The Wind in the Willows
by Kenneth Grahame
This one was really weird to me, and for a few different reasons. Firstly, The Wind in the Willows is another case of any synopsis I read failing to get to the heart of the story, partly because there are multiple storylines following different characters throughout, but also because the only one with any logical progression happened to be Mr. Toad’s. Right from the point we’re introduced to Toad, we’re met with great characterization as to his obsessive nature and move into the specific obsession with automobiles that believably grips him and turns him into the vehicular menace that I came to love. This, of course, lands him in jail, the meat of the story being his spectacular escape and the trials and tribulations that keep him flip-flopping between boastful narcissism and a self-loathing cowardice. The big reason the book’s focus and overall plot struck me as weird, specifically, is that Toad’s part only takes up about half of the content. The other half more or less comprises the general happy, pottering existence of the other animals, which, perhaps, did a lot to world-build, but fails to move forward to any end goal, except where it intersects with the adventures of Mr. Toad.
Another point of weirdness presents itself in the pottering-life-of-Mole-and-Rat side of The Wind in the Willows: the mundane crossed with the mystical.
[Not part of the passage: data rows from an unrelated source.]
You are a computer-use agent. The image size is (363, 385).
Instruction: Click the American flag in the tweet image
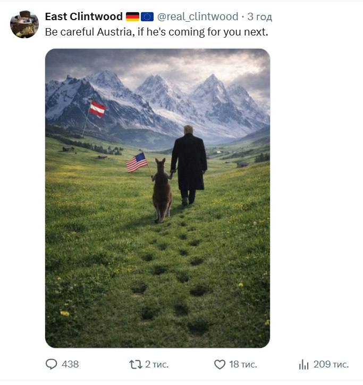pos(137,162)
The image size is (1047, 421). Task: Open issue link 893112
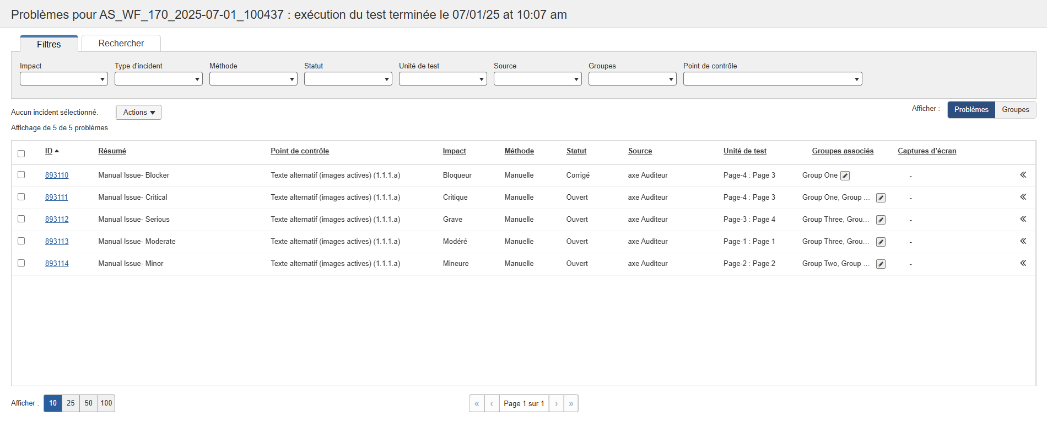[57, 219]
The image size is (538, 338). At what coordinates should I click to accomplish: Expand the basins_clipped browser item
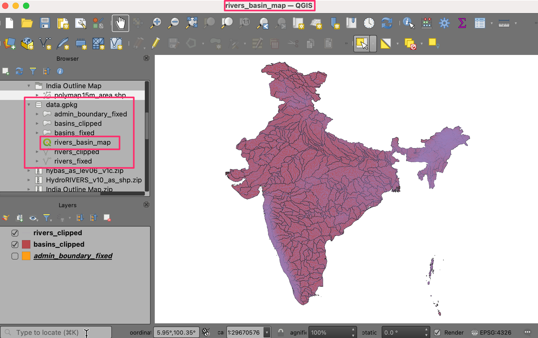tap(37, 123)
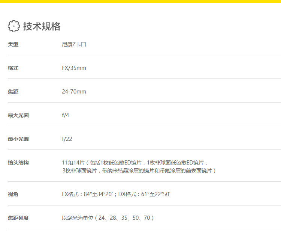
Task: Select the 镜头结构 row label
Action: [18, 163]
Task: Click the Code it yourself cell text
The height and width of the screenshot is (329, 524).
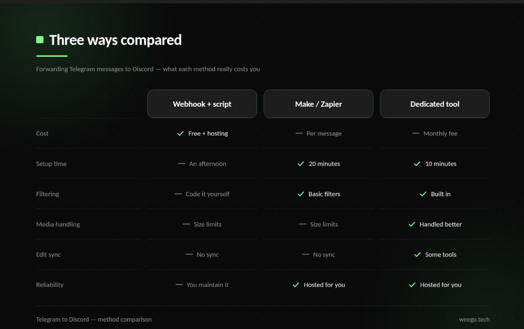Action: click(208, 194)
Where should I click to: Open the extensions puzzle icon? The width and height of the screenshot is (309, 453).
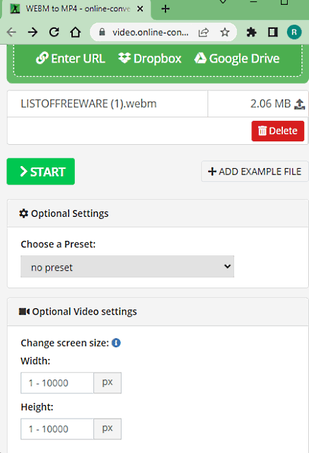click(251, 32)
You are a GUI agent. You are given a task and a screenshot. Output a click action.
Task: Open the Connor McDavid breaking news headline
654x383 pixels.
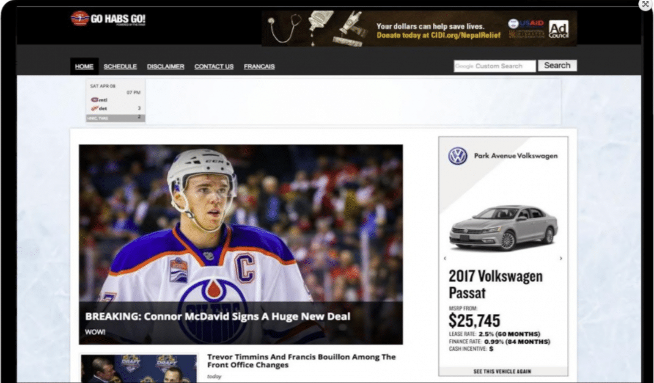click(218, 316)
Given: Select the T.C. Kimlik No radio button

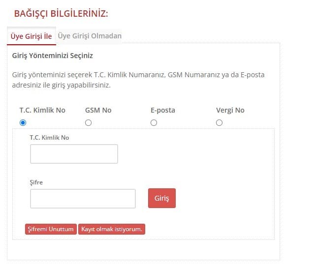Looking at the screenshot, I should click(x=23, y=123).
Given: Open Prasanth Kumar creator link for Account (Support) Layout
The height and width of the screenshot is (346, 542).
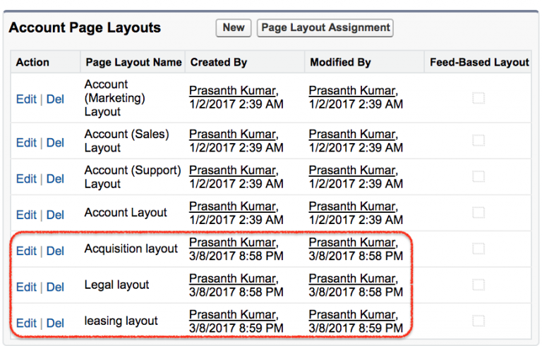Looking at the screenshot, I should pos(233,171).
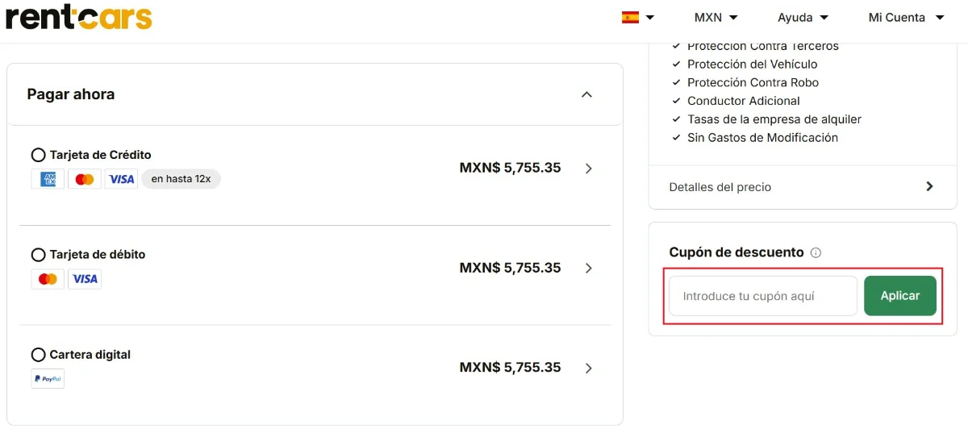Click the Mastercard icon under Tarjeta de Crédito
968x429 pixels.
[x=85, y=179]
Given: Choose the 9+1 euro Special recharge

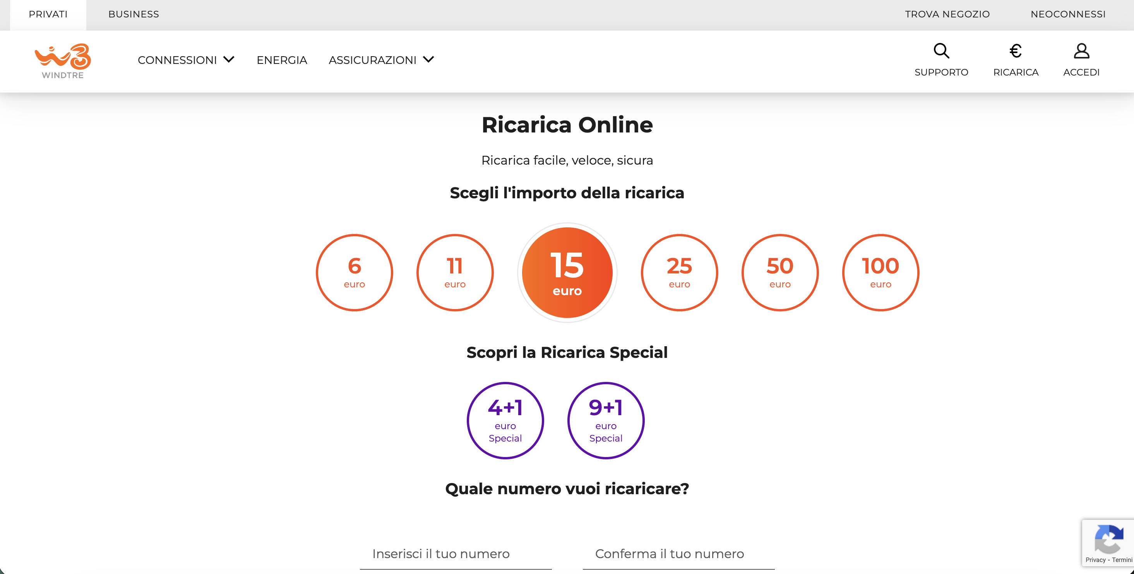Looking at the screenshot, I should coord(606,420).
This likely only comes across as weird, honestly, because the majority is mundane, and then we’re hit with something jarringly otherworldly––our visit with Pan clearly being the major “offender” here––the discord accounting for the strangeness. I was similarly taken aback when humans started appearing, and I should probably relate my experience here to better explain myself. I went in to the story assuming animals were basically replacing humans in Grahame’s world, effectively identical to human equivalents in a low-key country life. But then Badger tells Mole that his halls were built by humans who since abandoned the place, and that was enough to set off my wild imagination, which settled on the hopes that we were in some post-apocalyptic scenario, where humans were wiped out and animals literally took their places… And then humans started showing up all over the place. It took me a long while to come to terms with how everybody interacted, with not all animals being created equal, and humans alternating between treating them seemingly as equals or as pets.
Of course, I got adjusted to things well enough to get through the story, and I wouldn’t suggest that The Wind in the Willows being laced with oddities is necessarily a negative, but it just left me struggling to come to a useful opinion. This one is a likely candidate for a re-reading.